Les mécanismes responsables de l’effet positif d’un ventilateur sur la dyspnée restent à déterminer. Diverses hypothèses, qui peuvent ne pas s’exclure mutuellement, pourraient être envisagées. Cet effet pourrait être dû à un simple effet de « distraction ». Il pourrait également être lié à un effet d' »autonomisation ». Un mécanisme analogue au phénomène de contrôle de la porte décrit pour la douleur peut également être proposé mais est peu probable en raison du caractère hautement « métamérique » de ce phénomène: le territoire stimulé par le courant d’air devrait être la principale source d’afférences liées à la dyspnée, ce qui est peu probable. Une autre hypothèse serait que la stimulation des récepteurs faciaux du nerf trijumeau « trompe » le cerveau en lui faisant croire que le flux ventilatoire est plus élevé qu’il ne l’est réellement, à la suite des concepts dérivés de l’étude de Fowler et des études sur le furosémide (voir plus haut). Les effets du ventilateur peuvent être considérés à la lumière des données démontrant le bénéfice équivalent de l’administration nasale d’oxygène ou d’air sec sur la dyspnée persistante chez les patients en soins palliatifs et des données montrant le bénéfice de l’inhalation de l-menthol sur la dyspnée expérimentale. Cet effet serait médié par la stimulation des canaux TRPM8 sensibles au froid présents sur les neurones du nerf trijumeau et les afférents vagaux.

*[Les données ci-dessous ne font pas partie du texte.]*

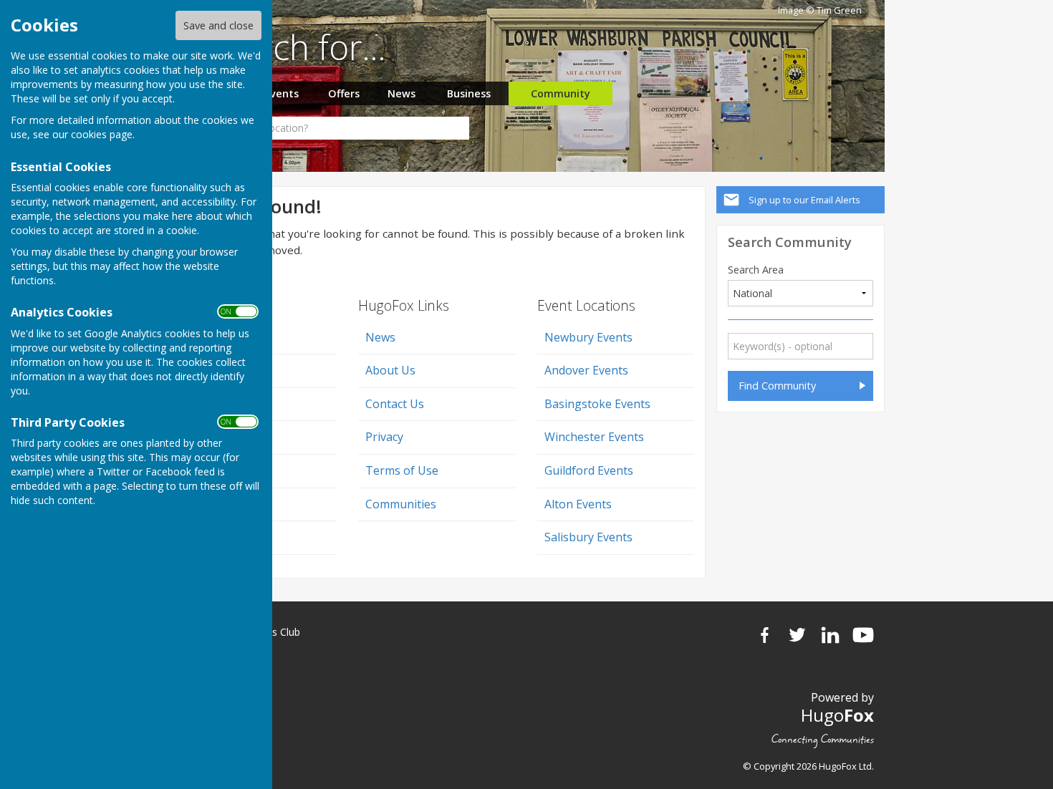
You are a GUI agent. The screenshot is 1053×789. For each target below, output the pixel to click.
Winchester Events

Quels que soient les mécanismes en jeu, à la lumière des données de la littérature précédente et de l’article de Luckett et al. , il est possible de confirmer que l’application d’un flux d’air sur le visage au moyen d’un ventilateur portatif a une place réelle dans la prise en charge de certaines formes de dyspnée. Ne pas tenir compte de ce concept dans la pratique clinique signifierait ne pas respecter les principes implicites et explicites qui devraient régir la prise en charge de la dyspnée en médecine.